** begin **

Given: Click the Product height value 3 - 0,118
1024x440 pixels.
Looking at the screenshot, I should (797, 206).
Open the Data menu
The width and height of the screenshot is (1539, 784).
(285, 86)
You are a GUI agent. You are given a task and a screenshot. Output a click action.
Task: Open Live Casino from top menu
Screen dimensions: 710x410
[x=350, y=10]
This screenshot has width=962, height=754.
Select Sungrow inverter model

** end **

## Job
Return all of the entries above word for word, with nothing altered.

## Exercise solution
Given: Click the Product height value 3 - 0,118
1024x440 pixels.
Looking at the screenshot, I should (797, 206).
Open the Data menu
The width and height of the screenshot is (1539, 784).
(285, 86)
You are a GUI agent. You are given a task and a screenshot. Output a click action.
Task: Open Live Casino from top menu
Screen dimensions: 710x410
[x=350, y=10]
This screenshot has width=962, height=754.
Select Sungrow inverter model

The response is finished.